When she was told that Garden Grove didn’t allow artificial lawns because they weren’t aesthetically pleasing, she prepared to fight.
“We need to do something,” she told neighbors. “I’ll go ahead and take the state and national level. . . . I know some people on the City Council here.”
Smith and others wrote to Gov. Arnold Schwarzenegger for help. They contacted their congressional representatives and their county supervisor. They went to the City Council and the media.
Thanks in large part to their efforts, cities that tightly regulate the aesthetics of neighborhood yards are starting to reconsider whether artificial lawns really are a blight.
In Santa Ana, for instance, the city code says that “turf or acceptable dry climate ground cover is allowed in the frontyard,” Planning Manager Karen Haluza said.
For years, that was interpreted to exclude artificial lawns, but city staff is revisiting the regulation.
“Given today’s circumstances, I think we would make the interpretation that ‘dry climate ground cover’ would include artificial turf,” Haluza said.
The city is developing guidelines to regulate the lawns, she said.
In La Palma, city code calls for exactly “70% of the frontyard” to be planted, which effectively prohibits artificial turf in that area, Community Development Director John Di Mario said.
City staff is looking into changes that would allow fake grass, but those adjustments would have to be approved by the City Council. In the meantime, the city is not actively enforcing the ban, he said.
In Orange, officials said the code needs to be amended to specifically address artificial lawns.

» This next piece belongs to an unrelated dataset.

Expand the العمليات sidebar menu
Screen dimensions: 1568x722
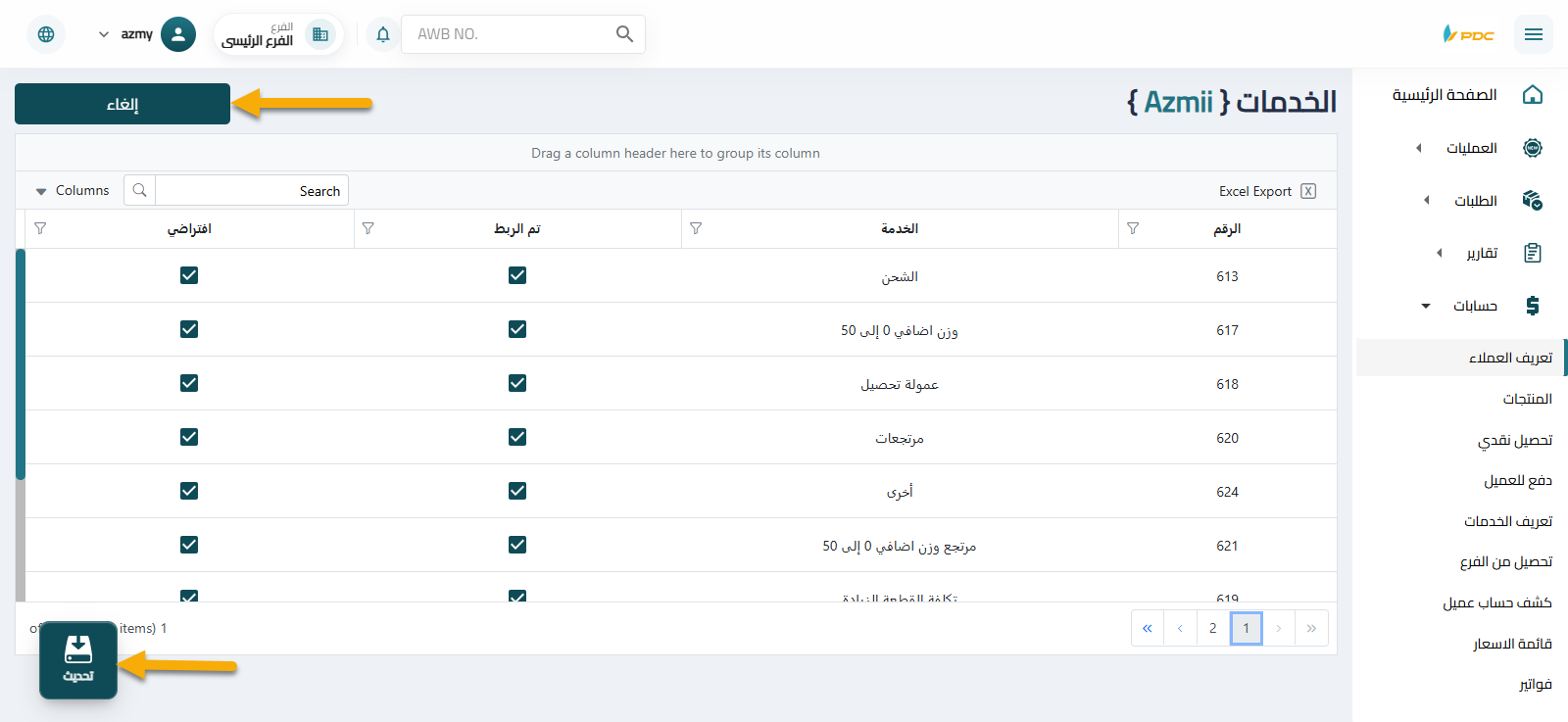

“We don’t prohibit them, but nothing in the zoning code specifically allows them,” said Ed Knight, assistant planning director.
In Garden Grove, an ordinance banning simulated greenery dates from 1992.
At the time, even its biggest supporters said artificial turf tended to resemble neon green motel room carpeting.
The outlandishly faux look in the 1990s drove officials to prohibit the lawns, officials said.
“It wasn’t very attractive,” city Planning Services Manager Karl Hill said.
Garden Grove’s code is exhaustively detailed when it comes to what is and isn’t attractive in a lawn. It requires all “unpaved areas” to be planted and specifically prohibits “synthetic ground covers” and even artificial plants.
The city takes aesthetics seriously but water shortages are forcing a new look at mandated greenery, Garden Grove Mayor William Dalton said. The City Council met recently to reconsider the ban but has yet to make a decision. In the meantime, it has asked staff to refrain from enforcing the ban.
“We’re in a drought,” Dalton said. “Alternatives make a lot of sense.”